We all know Thanksgiving is a time to celebrate family. Of course, it's also a time to realize a number of people can't have the holiday they really want. The last year has made that abundantly clear to all of us.

So, we went to a kitchen in Washington, DC. Brian MacNair of the DC Central Kitchen told us the need is great all the time.

"Hunger knows no holiday," MacNair said. "Everyone wants to volunteer around Thanksgiving, but we need help 365 days a year".

And his organization tries—through volunteers and those wanting to get their lives back on track, each day DC Central Kitchen make four thousand meals for the hungry, and will make thousands more this Thanksgiving for those who can't afford one.

In fact, the kitchen trains either the homeless or those re-starting lives to cook, clean, and get real jobs. It's a noble cause—each year they say they find jobs for dozens of people looking for work.

But everyone here, and all over the nation, knows the last year has been tough, and the need for food, donations, and farmers' help, especially during this holiday season, isn't going away.

On November 16th, the US Department of Agriculture said the need for food in the US was the highest in 2008 since the agency started measuring some 14 years ago. Over 49 million people can't get the food they need.

So, even for those able to afford a Thanksgiving dinner, saving money this year might be more important than ever. How do you spend your cash? Here's a couple of options:

Whole Foods champions itself as the place for everything healthy, everything natural, and by all means, your base for anything and everything organic:

Organic milk
Organic soymilk
Organic Waffles
Organic cookies
Organic Pasta Sauce
Organic Crackers
An organic application for the iPhone.
Heck, even the AIR is organic!

But organic, sadly, doesn't come cheap.

Let's say you want a Whole Foods organic turkey for the holiday. The store's special Thanksgiving bird will set you back three and a half bucks a pound. For a 16-pound turkey to feed the family that's a whopping fifty-six dollars and change.

Put that in perspective: Someone working at the minimum wage rate of $7.25 an hour would have to work a full eight-hour day just to afford the organic turkey. And that wouldn't even pay for all the side dishes.

In fact, for the full meal, you'll have to shell out a bunch more. Twelve rolls at over eight dollars. 30 ounces of pie mix at six dollars. Organic milk for six bucks a gallon. 14 ounces of bread stuffing at three fifty.

Total, when we take all the classic Thanksgiving items the American Farm Bureau says is needed to feed a family of ten, the Whole Foods' bill is $102.03, near sixty dollars more than what the Farm Bureau says is the national average.

You might feel like you're giving up this ...and a whole lot more.

That is the organic Thanksgiving.
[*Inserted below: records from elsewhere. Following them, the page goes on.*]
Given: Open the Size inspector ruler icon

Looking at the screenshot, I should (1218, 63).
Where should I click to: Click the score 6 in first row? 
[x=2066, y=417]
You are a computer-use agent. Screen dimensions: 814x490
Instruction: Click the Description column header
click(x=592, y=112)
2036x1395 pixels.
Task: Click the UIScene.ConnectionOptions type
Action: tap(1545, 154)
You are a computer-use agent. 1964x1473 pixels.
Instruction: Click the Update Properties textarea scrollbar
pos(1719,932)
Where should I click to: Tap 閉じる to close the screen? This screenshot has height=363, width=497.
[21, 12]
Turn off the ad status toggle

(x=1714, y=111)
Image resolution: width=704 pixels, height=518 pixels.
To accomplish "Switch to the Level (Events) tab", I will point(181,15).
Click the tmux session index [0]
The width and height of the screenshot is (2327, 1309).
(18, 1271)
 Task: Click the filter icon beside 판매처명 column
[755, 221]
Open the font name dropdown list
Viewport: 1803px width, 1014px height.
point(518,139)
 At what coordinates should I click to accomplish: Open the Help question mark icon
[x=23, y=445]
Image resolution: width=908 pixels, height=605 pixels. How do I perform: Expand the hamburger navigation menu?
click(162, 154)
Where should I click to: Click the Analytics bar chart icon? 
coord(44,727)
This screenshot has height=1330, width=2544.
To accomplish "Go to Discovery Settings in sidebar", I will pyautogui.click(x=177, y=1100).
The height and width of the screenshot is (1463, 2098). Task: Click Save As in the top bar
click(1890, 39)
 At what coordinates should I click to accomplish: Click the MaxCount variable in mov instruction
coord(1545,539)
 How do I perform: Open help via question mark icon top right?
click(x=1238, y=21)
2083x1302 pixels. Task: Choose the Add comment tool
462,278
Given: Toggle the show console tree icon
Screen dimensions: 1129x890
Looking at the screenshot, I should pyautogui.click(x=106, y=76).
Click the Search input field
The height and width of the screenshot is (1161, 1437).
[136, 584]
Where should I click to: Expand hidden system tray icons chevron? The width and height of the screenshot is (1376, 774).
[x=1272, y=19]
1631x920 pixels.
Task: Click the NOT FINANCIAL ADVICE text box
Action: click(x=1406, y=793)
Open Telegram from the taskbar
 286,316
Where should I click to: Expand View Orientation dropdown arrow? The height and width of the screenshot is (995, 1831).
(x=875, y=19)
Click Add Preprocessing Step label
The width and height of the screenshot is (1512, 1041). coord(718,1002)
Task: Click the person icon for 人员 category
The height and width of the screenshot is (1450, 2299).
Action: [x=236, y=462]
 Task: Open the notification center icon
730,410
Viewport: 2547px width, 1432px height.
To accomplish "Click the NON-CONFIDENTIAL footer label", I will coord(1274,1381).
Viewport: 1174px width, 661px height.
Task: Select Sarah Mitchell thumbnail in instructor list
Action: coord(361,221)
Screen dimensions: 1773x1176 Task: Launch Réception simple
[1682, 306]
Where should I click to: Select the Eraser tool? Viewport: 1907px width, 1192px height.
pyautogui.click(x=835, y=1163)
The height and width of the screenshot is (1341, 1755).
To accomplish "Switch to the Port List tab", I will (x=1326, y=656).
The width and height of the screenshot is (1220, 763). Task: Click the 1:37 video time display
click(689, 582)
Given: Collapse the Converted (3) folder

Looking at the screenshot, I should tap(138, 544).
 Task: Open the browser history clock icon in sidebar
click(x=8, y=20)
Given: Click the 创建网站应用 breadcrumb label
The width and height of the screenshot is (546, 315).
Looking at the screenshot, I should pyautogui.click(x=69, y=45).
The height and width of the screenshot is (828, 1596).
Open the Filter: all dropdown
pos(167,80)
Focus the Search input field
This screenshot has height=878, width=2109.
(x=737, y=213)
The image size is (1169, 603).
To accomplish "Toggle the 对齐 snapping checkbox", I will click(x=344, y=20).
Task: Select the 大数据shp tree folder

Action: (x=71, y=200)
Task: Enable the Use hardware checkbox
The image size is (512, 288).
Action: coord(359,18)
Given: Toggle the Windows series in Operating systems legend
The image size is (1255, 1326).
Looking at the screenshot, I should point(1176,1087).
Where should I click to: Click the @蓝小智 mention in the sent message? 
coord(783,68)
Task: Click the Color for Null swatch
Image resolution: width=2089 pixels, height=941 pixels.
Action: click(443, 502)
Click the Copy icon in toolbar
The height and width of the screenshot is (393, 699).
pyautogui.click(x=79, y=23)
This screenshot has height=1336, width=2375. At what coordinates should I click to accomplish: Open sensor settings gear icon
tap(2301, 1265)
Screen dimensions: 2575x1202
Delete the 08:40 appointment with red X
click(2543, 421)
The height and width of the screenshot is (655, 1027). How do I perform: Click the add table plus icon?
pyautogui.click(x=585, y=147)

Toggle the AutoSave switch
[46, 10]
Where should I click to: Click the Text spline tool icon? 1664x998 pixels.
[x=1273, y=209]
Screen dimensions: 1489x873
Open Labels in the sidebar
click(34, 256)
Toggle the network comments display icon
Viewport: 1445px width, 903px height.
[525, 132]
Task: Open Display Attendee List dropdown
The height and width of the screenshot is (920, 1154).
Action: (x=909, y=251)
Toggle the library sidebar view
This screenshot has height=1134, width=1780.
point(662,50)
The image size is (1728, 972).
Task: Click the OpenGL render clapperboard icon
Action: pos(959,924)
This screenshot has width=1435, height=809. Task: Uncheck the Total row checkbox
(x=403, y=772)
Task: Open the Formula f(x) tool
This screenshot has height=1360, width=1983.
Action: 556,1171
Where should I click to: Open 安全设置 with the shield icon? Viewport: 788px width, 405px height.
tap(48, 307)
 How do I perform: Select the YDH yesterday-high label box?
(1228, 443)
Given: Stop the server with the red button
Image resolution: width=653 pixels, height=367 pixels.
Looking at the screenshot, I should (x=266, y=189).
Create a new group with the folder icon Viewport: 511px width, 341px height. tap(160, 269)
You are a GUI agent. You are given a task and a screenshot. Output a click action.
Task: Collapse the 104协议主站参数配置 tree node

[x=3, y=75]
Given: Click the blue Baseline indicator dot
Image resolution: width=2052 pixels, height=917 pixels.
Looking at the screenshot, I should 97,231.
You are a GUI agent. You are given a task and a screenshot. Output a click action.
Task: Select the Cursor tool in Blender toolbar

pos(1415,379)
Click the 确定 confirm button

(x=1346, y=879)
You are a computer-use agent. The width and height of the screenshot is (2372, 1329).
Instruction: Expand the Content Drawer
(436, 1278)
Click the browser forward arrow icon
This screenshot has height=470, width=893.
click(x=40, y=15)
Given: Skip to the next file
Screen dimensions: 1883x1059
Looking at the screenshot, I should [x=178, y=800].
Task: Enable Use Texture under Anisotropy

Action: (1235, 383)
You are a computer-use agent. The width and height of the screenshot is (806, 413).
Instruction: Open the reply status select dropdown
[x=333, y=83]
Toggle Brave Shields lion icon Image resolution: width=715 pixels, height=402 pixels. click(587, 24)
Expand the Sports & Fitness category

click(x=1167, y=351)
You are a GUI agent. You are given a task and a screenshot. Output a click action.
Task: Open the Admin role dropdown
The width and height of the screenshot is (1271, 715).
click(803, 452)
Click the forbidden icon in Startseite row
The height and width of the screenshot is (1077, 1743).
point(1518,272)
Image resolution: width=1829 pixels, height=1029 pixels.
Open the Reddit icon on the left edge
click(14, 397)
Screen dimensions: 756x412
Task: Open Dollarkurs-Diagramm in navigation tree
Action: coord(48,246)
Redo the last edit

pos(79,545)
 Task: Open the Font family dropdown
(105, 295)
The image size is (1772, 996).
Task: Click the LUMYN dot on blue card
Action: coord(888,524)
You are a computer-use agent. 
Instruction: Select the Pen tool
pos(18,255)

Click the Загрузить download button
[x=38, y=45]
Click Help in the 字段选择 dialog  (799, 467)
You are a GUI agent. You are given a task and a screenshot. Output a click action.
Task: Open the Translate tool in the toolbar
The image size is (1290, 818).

Now shoot down the road to another chain. If you shopped for your Turkey at Safeway, you won't get organic, but you will leave with more money.

A Butterball turkey here goes for $1.49 a pound, and for 16 pounds, that's $23.84.

Do the math—a turkey weighing exactly the same as the Whole Foods' turkey will save you over thirty-two dollars.

In fact, while many things at Safeway aren't organic, they are less expensive. Pick up the same items as you did at Whole Foods—the pie mix, the milk, the peas, everything on the Farm Bureau's list, and what you paid $102 dollars for at Whole Foods? The same thing costs you $50.50 at Safeway, right around the nation average.

Ironically in this time of economic hardship, there are a handful of elites trying to force more expensive, locally grown organics on everyone. Some in the farming business even fear that this pro-organic movement is picking up steam with the nation's legislators and could harm traditional agriculture in the near future and drive up prices at the grocery store.

But for now, we can all enjoy a Thanksgiving feast fit for kings—no matter the size of our bank accounts.